Magdalena Julkowska Joins BTI as Newest Faculty Member

by | Jul 29, 2020

A medium closeup picture of Magda Julkowska holding a small plant in her left hand. The plant's roots are still in a clump of dirt in a way so that you can see the natural root architecture.

BTI’s newest faculty member, Magdalena Julkowska, poses with an Arabidopsis plant she found in the Hijaz Mountains of Saudi Arabia.

Boyce Thompson Institute is excited to welcome Magdalena Julkowska to Ithaca, where she becomes our newest Assistant Professor. Magda’s main research focus is how environmental stress affects plant development and architecture, and she also plans to build an automated phenotyping platform at the Institute.

Julkowska comes to BTI from Saudi Arabia, where she was a postdoctoral fellow in Mark Tester’s lab at King Abdullah University of Science and Technology (KAUST).
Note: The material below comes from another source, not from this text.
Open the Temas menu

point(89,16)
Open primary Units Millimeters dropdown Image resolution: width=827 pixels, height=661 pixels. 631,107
She and her husband Arnaud Tauffenberger made the trip to Ithaca in July, after a lengthy visa process made more nerve-racking by the COVID-19 pandemic. You can read about the experience on her blog, including how she picked up some new artistic hobbies.

“Ithaca has been somewhat of a shock to me, coming from the extreme heat and humidity of Saudi Arabia,” she says. “There is so much green, and it is so easy to go on a hike! In Saudi Arabia you need two cars with four-wheel drive, and enough food and water to survive in the desert in case something goes wrong. In Ithaca you only need to go a few minutes in just about any direction; it is quite lovely.”
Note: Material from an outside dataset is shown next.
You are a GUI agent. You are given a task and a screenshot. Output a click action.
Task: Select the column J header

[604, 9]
A crocheted artwork sitting on a couch cushion. The artwork is very colorful, with green, red, two different blues, two different yellows, grey and white yarn.

Julkowska’s “Croche-section”, a crocheted cross section of a Solanum pimpinellifolium root, was inspired by a lack of access to her lab at KAUST during the Covid-19 pandemic.

Born in Poland, Julkowska’s family moved to The Netherlands when she was 13. She completed her schooling at the University of Amsterdam, where she obtained a Ph.D. in Plant Physiology studying salt stress-induced changes in root architecture of the model plant Arabidopsis in Christa Testerink’s lab.

“Plants that are under stress can look very different from those that are not under stress,” says Julkowska. “During droughts, for example, most plants will expand their root systems to better access water, but we don’t really know how they adjust to high-salt conditions. Understanding these changes could become very important as climate change leads to higher salt accumulation in the soil.”

In order to study these adjustments, Julkowska would examine the development of Arabidopsis plants on clear agar plates that had different salt levels. She would then use a scanner to photograph the plants, and analyze the images to determine how the plant architecture differed due to salinity.

During her time at KAUST, Julkowska helped set up a high-throughput phenotyping facility to collect larger amounts of data with less effort. The facility is equipped with a number of different types of cameras (standard RGB, fluorescence, infrared, etc.), and plants are grown on a conveyor belt. The setup is automated: researchers program an imaging schedule, and the computer runs the conveyor belt and cameras.

During this time, Julkowska broadened her focus to include studying whole plant architecture, examining which genes get turned on and off in roots exposed to salt, and investigating salt tolerance mechanisms in Solanum pimpinellifolium, the closest wild relative to tomato.

“The wild relative is super tolerant to drought, salt and other types of stress,” she says. “I think studying its stress tolerance mechanisms in more detail will allow us to make some exciting discoveries that could someday lead to more stress-resistant strains of tomatoes and other crops.”

At BTI, Julkowska plans to build a high-throughput phenotyping facility similar to the one at KAUST, and continue her work on S. pimpinellifolium with BTI faculty member Andrew Nelson, who was hired during the same “cluster” process as Magda.

“We want to screen S. pimpinellifolium under different stresses like drought, salt and heat, and look at how the plant architecture changes,” she says. “We will also be looking at which genes are turned on and off under different conditions, which is one of Andrew’s specialties.”

“We are thrilled to have Magda and Arnaud join the BTI family,” says BTI President David Stern. “Magda proved herself to be a nimble and collaborative thinker during the hiring process, and the phenotyping platform will accelerate discoveries throughout the BTI and Cornell campus community. We are also most fortunate that Arnaud will join us, giving us additional and unique strength in developmental biology.”

Tauffenberger will join BTI as a researcher in Frank Schroeder’s lab, where he will use microscopic soil roundworms to study ageing.

“We are both very happy to finally be here and be a part of this community,” Julkowska says. “And we are looking forward to contributing as much as we can.”